In an unanimous decision, the Supreme Court sided with Merrill Lynch & Co. in limiting the rights of some shareholders to bring class-action cases. The loophole would have allowed class-action securities lawsuits to proceed at the state level.

In the opinion, written by Justice John Paul Stevens, the justices said that the case fell outside the scope of the Securities Litigation Uniform Standards Act of 1998. The law had been aimed at restricting civil class-action securities lawsuits, but several attorneys have sought ways around the statutes to the state level, where local laws can allow broader claims.

The actual case concerned a lawsuit filed by a former Merrill Lynch broker, Shadi Dabit, who said that research reports issued by the securities firm were biased.
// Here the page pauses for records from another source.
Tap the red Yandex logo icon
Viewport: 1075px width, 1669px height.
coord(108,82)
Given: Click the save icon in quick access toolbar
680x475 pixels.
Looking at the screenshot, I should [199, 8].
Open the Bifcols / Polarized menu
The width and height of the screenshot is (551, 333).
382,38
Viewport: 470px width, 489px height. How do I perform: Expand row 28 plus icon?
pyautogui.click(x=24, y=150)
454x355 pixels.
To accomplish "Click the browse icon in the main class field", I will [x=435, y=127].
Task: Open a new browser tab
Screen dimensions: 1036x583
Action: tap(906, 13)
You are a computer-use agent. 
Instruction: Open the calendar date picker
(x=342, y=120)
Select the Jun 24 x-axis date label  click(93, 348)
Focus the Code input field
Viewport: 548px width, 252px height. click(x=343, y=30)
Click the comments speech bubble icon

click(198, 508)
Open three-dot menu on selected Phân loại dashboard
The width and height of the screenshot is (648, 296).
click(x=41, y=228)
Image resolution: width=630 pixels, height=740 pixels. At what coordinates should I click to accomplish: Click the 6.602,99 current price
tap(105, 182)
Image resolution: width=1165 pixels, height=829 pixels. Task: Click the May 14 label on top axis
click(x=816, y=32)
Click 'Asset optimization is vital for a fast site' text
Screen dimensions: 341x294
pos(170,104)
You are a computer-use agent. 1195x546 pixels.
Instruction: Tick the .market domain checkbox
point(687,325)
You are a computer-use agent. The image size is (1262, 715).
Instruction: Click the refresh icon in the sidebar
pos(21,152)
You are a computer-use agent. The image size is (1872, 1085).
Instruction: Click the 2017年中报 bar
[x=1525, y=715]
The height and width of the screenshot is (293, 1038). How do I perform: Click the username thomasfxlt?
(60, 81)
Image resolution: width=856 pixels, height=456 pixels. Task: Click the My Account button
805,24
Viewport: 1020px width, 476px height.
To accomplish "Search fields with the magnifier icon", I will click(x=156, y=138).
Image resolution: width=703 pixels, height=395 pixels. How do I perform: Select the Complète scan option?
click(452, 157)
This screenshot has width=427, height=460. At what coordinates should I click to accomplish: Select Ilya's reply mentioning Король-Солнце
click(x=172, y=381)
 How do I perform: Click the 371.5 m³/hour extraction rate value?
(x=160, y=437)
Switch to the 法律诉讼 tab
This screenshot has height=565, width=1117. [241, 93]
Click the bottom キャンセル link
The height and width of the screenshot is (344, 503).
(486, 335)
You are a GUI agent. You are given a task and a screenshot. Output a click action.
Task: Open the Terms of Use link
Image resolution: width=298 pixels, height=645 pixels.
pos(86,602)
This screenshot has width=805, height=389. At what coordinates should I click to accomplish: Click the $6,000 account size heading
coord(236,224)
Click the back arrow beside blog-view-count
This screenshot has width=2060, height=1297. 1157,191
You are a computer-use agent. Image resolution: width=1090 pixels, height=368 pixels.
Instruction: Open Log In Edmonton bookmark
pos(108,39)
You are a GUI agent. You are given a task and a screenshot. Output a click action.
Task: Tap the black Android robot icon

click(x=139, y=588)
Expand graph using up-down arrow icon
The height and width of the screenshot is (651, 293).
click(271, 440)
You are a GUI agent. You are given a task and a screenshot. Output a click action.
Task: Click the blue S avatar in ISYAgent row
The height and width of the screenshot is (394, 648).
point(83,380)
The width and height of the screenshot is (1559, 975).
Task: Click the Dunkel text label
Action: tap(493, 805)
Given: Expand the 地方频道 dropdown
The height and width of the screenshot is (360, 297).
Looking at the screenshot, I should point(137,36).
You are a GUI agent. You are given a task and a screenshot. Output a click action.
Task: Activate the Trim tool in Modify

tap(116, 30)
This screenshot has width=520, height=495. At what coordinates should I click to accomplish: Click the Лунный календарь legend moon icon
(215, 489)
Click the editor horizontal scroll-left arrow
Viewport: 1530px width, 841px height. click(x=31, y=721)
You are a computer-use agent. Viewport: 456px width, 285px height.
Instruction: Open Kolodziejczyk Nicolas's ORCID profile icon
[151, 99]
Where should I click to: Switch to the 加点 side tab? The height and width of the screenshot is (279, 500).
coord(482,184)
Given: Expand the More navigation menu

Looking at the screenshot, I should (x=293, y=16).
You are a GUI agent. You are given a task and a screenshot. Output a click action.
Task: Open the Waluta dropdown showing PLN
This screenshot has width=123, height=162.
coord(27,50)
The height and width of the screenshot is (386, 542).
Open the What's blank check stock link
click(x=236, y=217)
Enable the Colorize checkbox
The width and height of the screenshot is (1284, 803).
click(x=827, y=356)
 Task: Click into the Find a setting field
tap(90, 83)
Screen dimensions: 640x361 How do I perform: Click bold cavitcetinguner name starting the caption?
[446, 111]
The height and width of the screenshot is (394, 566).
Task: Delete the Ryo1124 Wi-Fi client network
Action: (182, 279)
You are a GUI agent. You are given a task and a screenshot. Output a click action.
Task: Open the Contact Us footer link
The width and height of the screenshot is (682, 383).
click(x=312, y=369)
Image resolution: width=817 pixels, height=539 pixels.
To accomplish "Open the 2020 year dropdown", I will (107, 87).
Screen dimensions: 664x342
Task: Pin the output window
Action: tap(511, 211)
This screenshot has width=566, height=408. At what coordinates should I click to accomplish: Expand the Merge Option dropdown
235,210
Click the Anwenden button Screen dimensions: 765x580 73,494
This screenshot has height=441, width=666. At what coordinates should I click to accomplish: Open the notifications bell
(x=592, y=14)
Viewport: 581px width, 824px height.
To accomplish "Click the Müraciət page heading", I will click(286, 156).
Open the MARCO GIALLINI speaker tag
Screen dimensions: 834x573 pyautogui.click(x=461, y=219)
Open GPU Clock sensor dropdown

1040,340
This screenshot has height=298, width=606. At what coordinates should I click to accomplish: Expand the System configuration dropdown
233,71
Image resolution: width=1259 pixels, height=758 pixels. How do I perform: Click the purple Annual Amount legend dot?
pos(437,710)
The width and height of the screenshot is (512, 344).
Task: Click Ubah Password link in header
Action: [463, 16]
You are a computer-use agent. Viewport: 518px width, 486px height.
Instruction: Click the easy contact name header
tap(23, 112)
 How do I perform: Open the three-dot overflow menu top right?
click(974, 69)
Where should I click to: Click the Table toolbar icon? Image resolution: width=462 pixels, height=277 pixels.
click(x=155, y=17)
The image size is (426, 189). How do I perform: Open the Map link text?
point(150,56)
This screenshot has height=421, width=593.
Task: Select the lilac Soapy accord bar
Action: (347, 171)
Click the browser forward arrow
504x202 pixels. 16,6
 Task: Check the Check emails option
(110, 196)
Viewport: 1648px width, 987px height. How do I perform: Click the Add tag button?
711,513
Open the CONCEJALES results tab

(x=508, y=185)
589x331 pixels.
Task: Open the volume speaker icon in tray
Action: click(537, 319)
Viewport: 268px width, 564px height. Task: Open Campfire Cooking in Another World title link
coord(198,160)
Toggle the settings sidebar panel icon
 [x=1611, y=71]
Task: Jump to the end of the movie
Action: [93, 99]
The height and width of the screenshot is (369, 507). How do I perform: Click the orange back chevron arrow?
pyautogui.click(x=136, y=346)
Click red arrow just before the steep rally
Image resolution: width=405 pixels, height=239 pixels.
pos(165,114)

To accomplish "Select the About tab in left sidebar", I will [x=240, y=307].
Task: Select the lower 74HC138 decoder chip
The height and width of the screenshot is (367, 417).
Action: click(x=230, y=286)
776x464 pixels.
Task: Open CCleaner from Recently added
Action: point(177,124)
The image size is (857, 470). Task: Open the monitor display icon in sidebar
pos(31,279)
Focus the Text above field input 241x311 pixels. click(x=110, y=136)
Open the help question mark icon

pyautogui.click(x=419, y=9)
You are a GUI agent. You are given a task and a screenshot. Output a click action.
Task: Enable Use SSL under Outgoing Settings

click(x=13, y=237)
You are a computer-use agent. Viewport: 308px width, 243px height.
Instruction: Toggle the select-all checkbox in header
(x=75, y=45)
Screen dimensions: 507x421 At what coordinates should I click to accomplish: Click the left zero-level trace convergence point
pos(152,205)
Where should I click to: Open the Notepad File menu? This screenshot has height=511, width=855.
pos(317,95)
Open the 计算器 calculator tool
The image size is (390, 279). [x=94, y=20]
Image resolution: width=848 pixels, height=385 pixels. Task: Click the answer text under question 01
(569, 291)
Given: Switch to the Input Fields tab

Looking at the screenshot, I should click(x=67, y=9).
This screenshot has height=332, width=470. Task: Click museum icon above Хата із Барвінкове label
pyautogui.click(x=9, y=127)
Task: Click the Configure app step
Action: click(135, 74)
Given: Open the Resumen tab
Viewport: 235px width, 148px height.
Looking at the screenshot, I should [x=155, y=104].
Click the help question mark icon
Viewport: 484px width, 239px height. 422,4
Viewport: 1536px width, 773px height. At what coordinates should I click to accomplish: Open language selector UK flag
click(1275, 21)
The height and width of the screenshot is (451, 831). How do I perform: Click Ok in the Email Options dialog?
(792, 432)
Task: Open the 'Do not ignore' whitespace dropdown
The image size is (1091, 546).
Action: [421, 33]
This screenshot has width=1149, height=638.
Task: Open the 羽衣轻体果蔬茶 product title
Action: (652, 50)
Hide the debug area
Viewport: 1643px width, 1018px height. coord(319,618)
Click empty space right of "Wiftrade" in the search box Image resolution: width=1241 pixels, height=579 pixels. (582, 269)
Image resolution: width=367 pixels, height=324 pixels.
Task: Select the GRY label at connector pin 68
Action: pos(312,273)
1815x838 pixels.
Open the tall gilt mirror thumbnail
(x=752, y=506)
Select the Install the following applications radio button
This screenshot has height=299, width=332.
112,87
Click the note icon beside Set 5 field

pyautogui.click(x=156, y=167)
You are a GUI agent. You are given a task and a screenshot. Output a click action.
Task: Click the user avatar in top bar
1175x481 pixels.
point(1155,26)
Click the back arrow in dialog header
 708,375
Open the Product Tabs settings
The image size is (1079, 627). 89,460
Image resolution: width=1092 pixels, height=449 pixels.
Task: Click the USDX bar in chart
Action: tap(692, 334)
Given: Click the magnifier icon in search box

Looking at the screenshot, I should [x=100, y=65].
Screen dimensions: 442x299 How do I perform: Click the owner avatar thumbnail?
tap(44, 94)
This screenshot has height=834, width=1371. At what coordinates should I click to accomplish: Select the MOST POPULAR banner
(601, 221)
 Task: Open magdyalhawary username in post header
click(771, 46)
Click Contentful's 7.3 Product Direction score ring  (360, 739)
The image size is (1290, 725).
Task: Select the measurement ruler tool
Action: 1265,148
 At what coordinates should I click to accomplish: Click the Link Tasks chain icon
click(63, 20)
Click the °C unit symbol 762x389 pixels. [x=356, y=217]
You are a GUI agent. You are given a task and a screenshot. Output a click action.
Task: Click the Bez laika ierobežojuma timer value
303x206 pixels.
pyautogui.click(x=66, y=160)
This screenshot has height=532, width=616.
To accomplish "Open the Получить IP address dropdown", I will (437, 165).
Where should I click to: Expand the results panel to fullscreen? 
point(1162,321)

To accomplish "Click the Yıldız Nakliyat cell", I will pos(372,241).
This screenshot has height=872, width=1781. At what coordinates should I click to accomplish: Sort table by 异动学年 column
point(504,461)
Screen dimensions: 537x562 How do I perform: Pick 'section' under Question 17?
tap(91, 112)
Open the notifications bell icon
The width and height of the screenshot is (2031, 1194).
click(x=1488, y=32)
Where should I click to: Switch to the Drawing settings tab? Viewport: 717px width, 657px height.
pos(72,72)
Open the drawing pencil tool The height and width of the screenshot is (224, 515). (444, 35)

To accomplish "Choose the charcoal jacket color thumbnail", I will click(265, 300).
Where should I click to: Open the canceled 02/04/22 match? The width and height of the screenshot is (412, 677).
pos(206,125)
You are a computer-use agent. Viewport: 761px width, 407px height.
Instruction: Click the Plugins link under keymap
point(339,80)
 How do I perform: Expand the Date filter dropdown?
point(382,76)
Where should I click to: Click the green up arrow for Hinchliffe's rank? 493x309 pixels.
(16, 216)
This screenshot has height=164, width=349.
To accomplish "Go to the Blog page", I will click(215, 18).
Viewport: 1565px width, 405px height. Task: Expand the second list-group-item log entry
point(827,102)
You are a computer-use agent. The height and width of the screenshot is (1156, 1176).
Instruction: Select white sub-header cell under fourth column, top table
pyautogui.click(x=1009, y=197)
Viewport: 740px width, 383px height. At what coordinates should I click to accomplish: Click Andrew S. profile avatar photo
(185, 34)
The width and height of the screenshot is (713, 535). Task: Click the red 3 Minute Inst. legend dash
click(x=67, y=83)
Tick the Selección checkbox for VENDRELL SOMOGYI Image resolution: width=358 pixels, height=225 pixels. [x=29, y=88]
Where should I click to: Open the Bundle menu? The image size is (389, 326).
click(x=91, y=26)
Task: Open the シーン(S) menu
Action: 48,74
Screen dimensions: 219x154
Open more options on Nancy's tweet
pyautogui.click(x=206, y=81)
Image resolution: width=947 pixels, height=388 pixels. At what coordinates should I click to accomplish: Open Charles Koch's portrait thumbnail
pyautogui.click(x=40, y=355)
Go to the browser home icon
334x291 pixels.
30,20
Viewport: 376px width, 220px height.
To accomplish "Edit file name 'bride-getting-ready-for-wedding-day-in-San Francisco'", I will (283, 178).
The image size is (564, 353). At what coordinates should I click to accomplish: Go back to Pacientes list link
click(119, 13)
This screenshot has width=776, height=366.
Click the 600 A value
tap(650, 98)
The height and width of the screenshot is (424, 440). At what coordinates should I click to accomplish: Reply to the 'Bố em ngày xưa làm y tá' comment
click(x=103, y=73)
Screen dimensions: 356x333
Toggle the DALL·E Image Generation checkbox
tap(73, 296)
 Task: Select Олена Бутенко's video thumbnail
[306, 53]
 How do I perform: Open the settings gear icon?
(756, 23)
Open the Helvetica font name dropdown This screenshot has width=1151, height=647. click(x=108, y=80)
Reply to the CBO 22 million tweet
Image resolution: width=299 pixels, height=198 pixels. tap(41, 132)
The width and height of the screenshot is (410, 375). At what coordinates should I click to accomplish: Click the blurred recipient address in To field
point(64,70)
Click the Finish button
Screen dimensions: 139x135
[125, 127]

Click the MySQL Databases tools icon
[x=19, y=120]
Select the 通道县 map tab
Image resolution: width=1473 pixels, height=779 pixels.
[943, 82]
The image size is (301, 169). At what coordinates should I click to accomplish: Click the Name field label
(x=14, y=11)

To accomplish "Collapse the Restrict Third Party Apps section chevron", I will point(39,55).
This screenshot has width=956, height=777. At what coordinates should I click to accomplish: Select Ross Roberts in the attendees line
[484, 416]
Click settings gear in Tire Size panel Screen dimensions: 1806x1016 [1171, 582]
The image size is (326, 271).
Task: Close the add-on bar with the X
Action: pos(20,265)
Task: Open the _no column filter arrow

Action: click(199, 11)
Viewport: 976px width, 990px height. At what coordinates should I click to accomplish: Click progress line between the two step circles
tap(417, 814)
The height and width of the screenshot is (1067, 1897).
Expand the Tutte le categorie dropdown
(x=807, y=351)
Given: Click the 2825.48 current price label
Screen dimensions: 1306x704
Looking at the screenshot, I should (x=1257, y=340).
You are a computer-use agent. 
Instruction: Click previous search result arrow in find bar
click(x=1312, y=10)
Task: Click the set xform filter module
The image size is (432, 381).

Among other things, the class-action suit alleged that the fraud harmed brokers' personal portfolios and their businesses. Dabit pursued his case under Oklahoma state law.

Merrill Lynch has already paid $100 million in fines related to its research-reports practices and has faced lawsuits from different classes of investors beyond the brokers' case.

"[The decision] is of great significance to all publicly traded companies and financial services firms, as securities class-action plaintiffs will no longer have the ability to bring so-called 'holders' class-action suits," said Merrill Lynch's law firm, Skadden Arps Slate Meagher & Flom, in a statement.

Most shareholder class actions involve allegations that an investor was misled in being convinced to buy or sell stock. " Holders" are investors who supposedly would have sold their shares but instead held them or were convinced not to buy shares.